Hello, i am trying to write a program using biopython that will align some sequences from a fasta file (for the test that i will present 5 of them) against a fasta file containing a genome. For each, gene-genome alignment i want the score of the alignment. However, when i initially used pairwise2 it game an error "MemoryError: Out of memory" and suggested that i should use Bio.Align.PairwiseAligner. When i tried the Bio.Align.PairwiseAligner the code just ran but gave me no output and the terminal said it was Killed. here is the code:
from Bio import SeqIO
from Bio.Align import PairwiseAligner
genome_file = "CP000033.3[1..1993560].fasta"

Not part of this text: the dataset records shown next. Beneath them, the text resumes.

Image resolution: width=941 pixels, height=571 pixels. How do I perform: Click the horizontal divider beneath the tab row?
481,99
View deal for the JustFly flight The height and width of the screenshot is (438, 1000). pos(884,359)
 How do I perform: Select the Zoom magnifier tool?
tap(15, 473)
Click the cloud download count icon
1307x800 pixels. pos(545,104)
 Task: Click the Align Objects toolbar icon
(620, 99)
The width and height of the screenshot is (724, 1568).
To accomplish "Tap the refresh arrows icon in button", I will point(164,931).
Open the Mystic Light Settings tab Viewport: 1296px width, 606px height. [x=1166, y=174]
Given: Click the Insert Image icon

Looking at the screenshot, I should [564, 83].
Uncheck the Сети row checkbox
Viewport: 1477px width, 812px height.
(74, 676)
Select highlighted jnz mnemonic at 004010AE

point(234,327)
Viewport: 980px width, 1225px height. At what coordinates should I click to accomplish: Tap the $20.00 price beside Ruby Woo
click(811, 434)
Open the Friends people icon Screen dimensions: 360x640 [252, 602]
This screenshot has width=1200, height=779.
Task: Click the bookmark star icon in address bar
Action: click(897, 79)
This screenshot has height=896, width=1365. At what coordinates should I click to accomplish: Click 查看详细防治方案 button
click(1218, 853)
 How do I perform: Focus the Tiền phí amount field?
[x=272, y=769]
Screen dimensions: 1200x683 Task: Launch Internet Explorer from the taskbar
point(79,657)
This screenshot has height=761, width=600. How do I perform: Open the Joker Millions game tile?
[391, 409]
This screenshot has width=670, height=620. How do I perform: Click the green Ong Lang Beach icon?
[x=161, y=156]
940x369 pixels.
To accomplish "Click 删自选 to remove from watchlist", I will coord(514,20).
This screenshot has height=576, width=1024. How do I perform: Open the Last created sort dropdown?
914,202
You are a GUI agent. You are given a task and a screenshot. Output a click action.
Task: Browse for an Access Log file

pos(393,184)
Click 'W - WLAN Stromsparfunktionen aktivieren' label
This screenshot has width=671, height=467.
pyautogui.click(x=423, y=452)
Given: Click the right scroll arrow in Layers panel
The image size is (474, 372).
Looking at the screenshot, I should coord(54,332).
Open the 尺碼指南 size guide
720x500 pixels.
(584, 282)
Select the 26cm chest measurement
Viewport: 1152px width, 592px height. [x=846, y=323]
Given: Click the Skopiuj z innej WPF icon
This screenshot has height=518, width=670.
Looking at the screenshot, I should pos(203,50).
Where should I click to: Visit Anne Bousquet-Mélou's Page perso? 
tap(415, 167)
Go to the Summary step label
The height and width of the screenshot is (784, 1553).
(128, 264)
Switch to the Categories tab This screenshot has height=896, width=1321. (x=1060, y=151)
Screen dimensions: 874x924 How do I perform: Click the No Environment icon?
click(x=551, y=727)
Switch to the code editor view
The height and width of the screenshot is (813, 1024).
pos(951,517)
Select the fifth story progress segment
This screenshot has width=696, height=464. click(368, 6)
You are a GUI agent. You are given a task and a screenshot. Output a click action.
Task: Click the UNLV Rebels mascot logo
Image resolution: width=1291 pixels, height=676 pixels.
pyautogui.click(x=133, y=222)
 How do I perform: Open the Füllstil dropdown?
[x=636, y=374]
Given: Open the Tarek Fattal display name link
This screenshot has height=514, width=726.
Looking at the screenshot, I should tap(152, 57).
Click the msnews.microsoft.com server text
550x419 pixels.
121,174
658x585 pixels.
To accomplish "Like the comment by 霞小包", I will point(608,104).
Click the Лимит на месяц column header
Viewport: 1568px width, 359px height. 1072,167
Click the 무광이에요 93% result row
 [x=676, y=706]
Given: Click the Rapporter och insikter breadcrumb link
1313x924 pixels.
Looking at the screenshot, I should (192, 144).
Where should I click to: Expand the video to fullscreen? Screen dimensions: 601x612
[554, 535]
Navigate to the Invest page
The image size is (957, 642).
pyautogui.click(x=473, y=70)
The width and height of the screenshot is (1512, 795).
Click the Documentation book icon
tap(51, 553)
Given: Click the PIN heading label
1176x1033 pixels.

genome_sequence = next(SeqIO.parse(genome_file, "fasta")).seq
gene_file = "genes.fasta"
gene_sequences = list(SeqIO.parse(gene_file, "fasta"))
aligner = PairwiseAligner()
for gene_seq in gene_sequences:
alignment = aligner.align(genome_sequence, gene_seq.seq)
print("Gene:", gene_seq.id)
print("Alignment Score:", alignment.score)
print()
Also, here is a screenshot from the terminal and the VScode:
Thank you in advance, for your kind recommendations!
Edit: Could it be that the genome consumes memory or exceed the time limit?
Well my laptop has currently 6gb of ram (I know...). The genome fasta is L. Acidophilus's NCFM genome and the fasta containing the genes has for this example 5 seqs approximately 900-1500kb. The final goal is to scan like 100 genes against the genome provided by the user. So you think if this program runs to a server will it produce the desired result? And if so, is there any chance to do it locally without the server?
if you want this kind of alignment you should use a computer with a bit more resources otherwise, you can use minimap2 to map your genes vs a reference genome, which consumes fewer resources.
Great i will talk with my lab because they will eventually use it and not me and also i will try and use the minimap2 tool. Thank you very much!